UNALLOCATED CONTRIBUTIONS The current situation: • Unallocated inherited from ACA – R457 million. • Unallocated Salt - R 91,4 million as end of April. A special Task Team has been set up to reduce the Unallocated Contribution amount significantly during the current year Unallocated contributions Currently at R283m
CONCERNS What is of serious concern is the exorbitant level of non-compliance in the private security sector, especially in employers’ failure or refusal or omission to participate therein, thereby depriving their employees from the abovementioned benefits.
COMPLIANCE continued • The Fund plays multiple roles in respect of criminal prosecutions, inter alia, initiating the registration of criminal charges and thereafter interacting with SAPS investigators, the NPA and providing evidence in court. • Of the 3,451 participating employers – the Fund has identified 2,928 employers that are non-compliant, which results in challenges experienced by the Fund and its members in respect of members’ allocations and benefits. • In April 2017, 469 AODs (394 in 2016), amounting to R361 million (R275 million in 2016) were secured by the Fund and a total of R202 million has thus far been recovered by the fund (R149 million in 2016). • As at 10 May 2017, the Fund has litigated against 256 non-compliant employers.

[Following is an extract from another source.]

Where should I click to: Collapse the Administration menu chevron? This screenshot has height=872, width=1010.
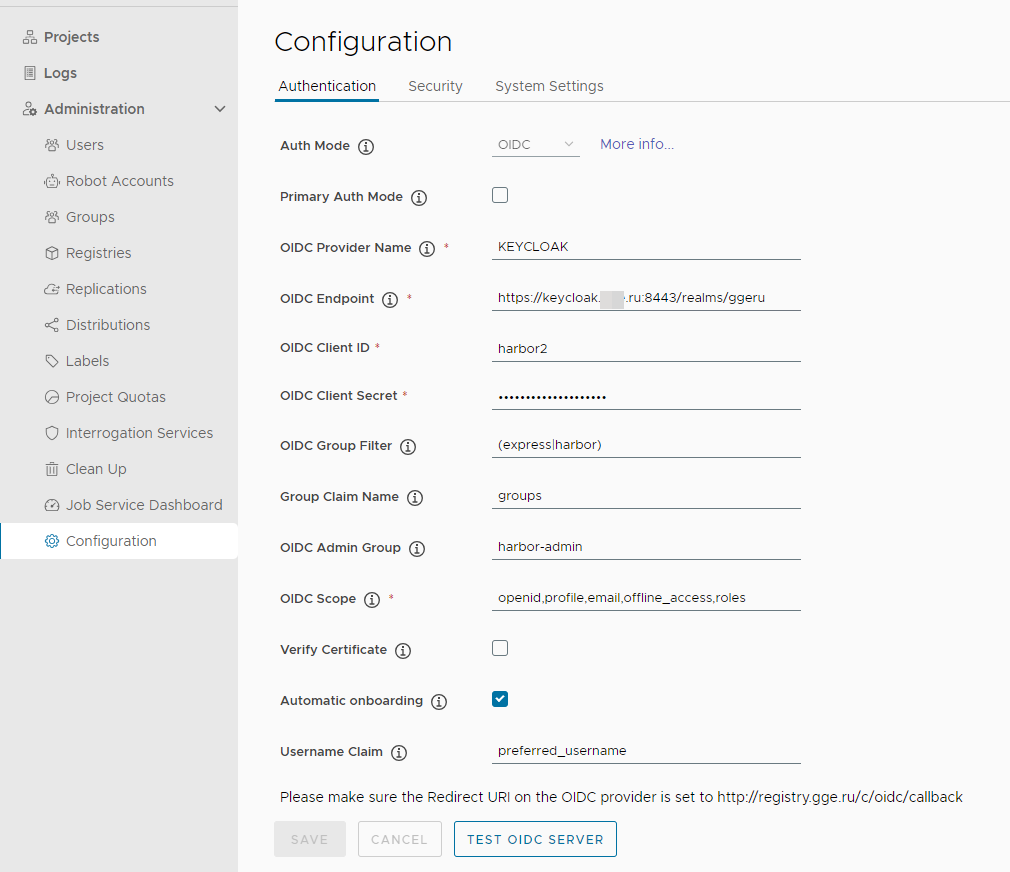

Judgment has been granted against 21 employers, 186 matters are currently within the court process, and 100 matters have been handed over for criminal litigations. • The Pension Fund Adjudicator received 166 complaints for the month of April 2017 from members and has issued 125 determinations against employers for the same period.
TYPES OF NON-COMPLIANCE The employer simply refusing to register with or participate in the PSSPF (Remember that this is a statutory fund and not elective!) This, in effect, gives the employer an immediate 7.5% advantage (the employer contribution) in their pricing structure. The employer actually deducting the employee’s contribution, but willfully failing to match same and pay the total (15% of basic salary) over to the PSSPF administrators. This gives him a 15% advantage.
THE CONSEQUENCES TO SO Who knows how many thousands of security officers are blissfully unaware that, although they see provident fund deductions on their salary advices monthly, they enjoy no retirement benefits, death cover, funeral cover or disability cover.
LITIGATION The Pension Funds Act and the fund rules permit the fund to litigate via a civil process in respect of both of the mentioned scenarios, claiming contributions from the employer from the date of establishment of the PSSPF, together with penalties, legal costs and late payment interest. But the best is still to come …..
PFA AMENDMENT The recently amended Pension Funds Act has recriminalised the second scenario painted above (deducting, but not paying over contributions), in terms of which – if found guilty – the directors of such security company can, jointly and severally, in their personal capacities be criminally prosecuted and could face a fine of up to R10 million and/or 10 years imprisonment. This is in addition to civil proceedings to ensure that the security officers’ benefits and retirement savings are recovered.